Anche la letteratura religiosa é riccamente rappresentata: prima di tutto da una quantità di inni e canti, che nel regno nuovo - in contrasto con la poesia anteriore composta nell'antica lingua sacra - per la più vivace e fresca fantasia s'innalzano sul formalismo della dizione mitologica ed esprimono pensieri originali e popolari nella lingua comune del loro tempo. Ed inoltre specialmente dalla collezione di sentenze, di mole molto varia, che si ponevano nelle tombe, tra le fasce delle mummie e che oggi comprendiamo sotto il nome complessivo di Libro dei morti.
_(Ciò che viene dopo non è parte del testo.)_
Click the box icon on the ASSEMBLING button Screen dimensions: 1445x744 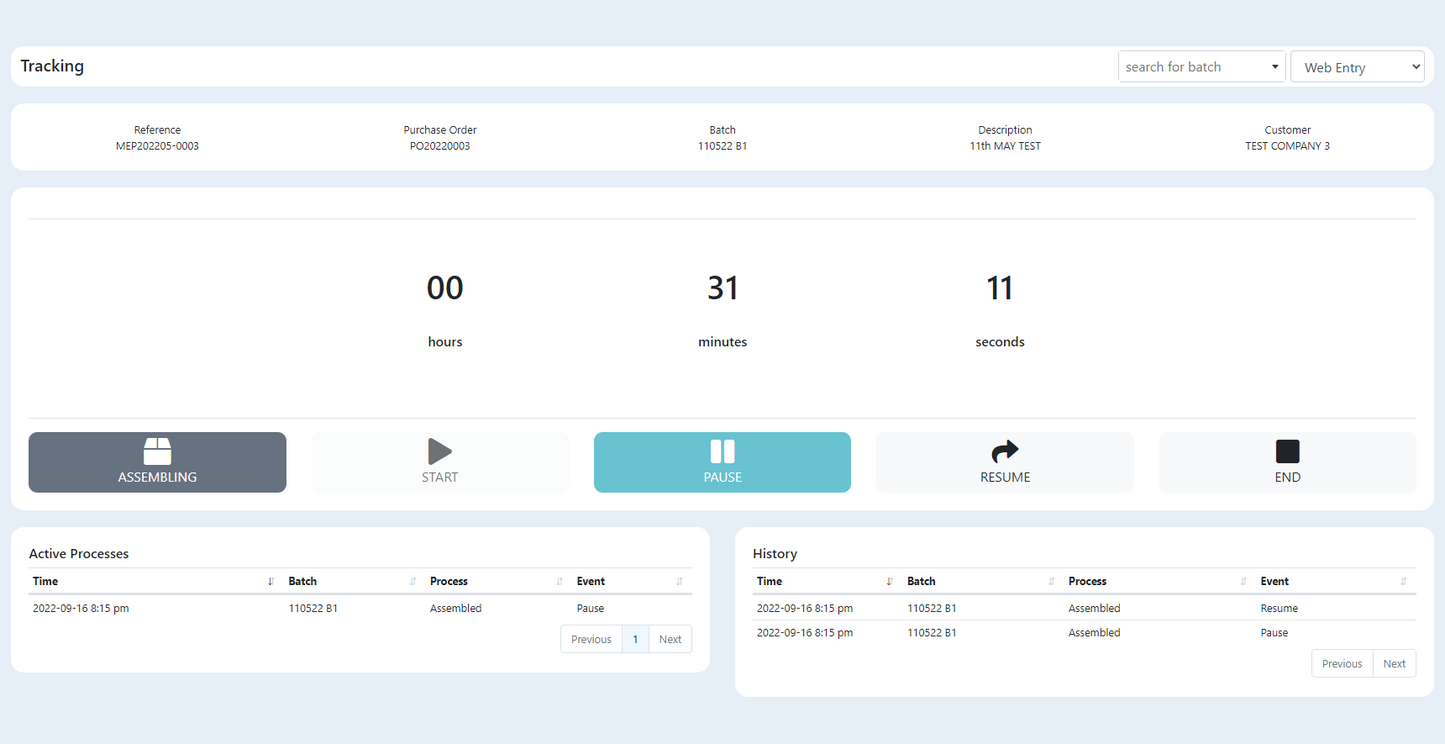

Queste sentenze, in cui concezioni mitologiche antichissime si confondono con altre di più tarda età e che hanno subìto profondamente l'influenza della sempre più diffusa leggenda di Osiride, servivano per lo più come formule magiche a pro dei morti, per i quali si recitavano. Erano considerati come testi sacri: il contesto misterioso e in parte inintelligibile alle età più tarde era interrotto da figurazioni mitologiche, che ne completavano nello stesso tempo la interpretazione. A questa letteratura religiosa appartengono anche le speculazioni di dotti preti sul viaggio del dio del sole durante le ore notturne, conservate da raccolte della XVIII dinastia sotto il titolo Amdual, ossia «Ciò che v'è nel mondo sotterraneo».

Lo sviluppo di questa letteratura stava in rapporto con quello della religione stessa. Al dio del sole Re, cospicuo fra i numerosissimi dei egiziani nel regno antico, specialmente sotto la V dinastia, subentra ora un rivale venuto in altissimo onore coll'affermarsi della politica di Tebe, metropoli del culto: il dio Amon [Ammone], cui già nel regno medio era stato innalzato un gran tempio a Faijûm; e accanto a lui la sua consorte Mut.
Rafforzatasi la signoria egiziana dopo la cacciata degli Hyksos, questo dio di stato detto ormai Amon-Re, cui si attribuiva la strepitosa vittoria su gli invasori stranieri, divenne la divinità più alta, di gran lunga superiore a tutti gli altri dei.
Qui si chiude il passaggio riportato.